Given passage.
President Biden just signed into law the “Ending Forced Arbitration of Sexual Assault and Sexual Harassment Act of 2021,” known informally as the “Me Too” law. It becomes effective immediately, and amends the Federal Arbitration Act (FAA) to ban the mandatory arbitration of sexual assault and harassment claims.

What does the new law mean for the future of employment arbitration? Can employers still have any type of a mandatory arbitration program? The answers to these questions are not immediately obvious, but you can be assured that the Me Too Bill will make harassment claims more expensive and more complicated to resolve. It is also not a surety that the end of arbitration will be good for victims or potential plaintiffs.

What the law will mean for your business will depend on a number of factors, including where you are doing business (as mandatory arbitration is already prohibited in some states), and whether your company had a mandatory arbitration program in place for customers or employees. However, all businesses may see an uptick in harassment claims, as that often happens whenever there is a very public legal development in this area.

What does the Me Too law say?

The main provision of the law is short enough to reproduce here:

“[A]t the election of the person alleging conduct constituting a sexual harassment dispute or sexual assault dispute, or the named representative of a class or in a collective action alleging such conduct, no predispose arbitration agreement or predispose joint-action waiver shall be valid or enforceable with respect to a case which is filed under Federal, Tribal, or State law and relates to the sexual assault dispute or the sexual harassment dispute.”

The terms “sexual assault dispute” and “sexual harassment dispute” are not confined to federal claims, but is any such claim as defined according to “applicable Federal, Tribal, or State law.”

What are the key elements to the law?

ONE – Employers may no longer be able mandate the arbitration of claims of sexual assault or sexual harassment, whether those claims are brought under federal or state law.

The new law does not redefine assault and harassment, and instead defines those terms as any instance where such claims may be brought under applicable federal or state law.

Collected material.

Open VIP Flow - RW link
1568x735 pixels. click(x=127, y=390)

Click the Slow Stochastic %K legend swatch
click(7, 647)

What you will do. Reproduce the passage on the new arbitration law word for word, starting with "The main provision" and going on through "to the law?".

Exercise answer.
The main provision of the law is short enough to reproduce here:

“[A]t the election of the person alleging conduct constituting a sexual harassment dispute or sexual assault dispute, or the named representative of a class or in a collective action alleging such conduct, no predispose arbitration agreement or predispose joint-action waiver shall be valid or enforceable with respect to a case which is filed under Federal, Tribal, or State law and relates to the sexual assault dispute or the sexual harassment dispute.”

The terms “sexual assault dispute” and “sexual harassment dispute” are not confined to federal claims, but is any such claim as defined according to “applicable Federal, Tribal, or State law.”

What are the key elements to the law?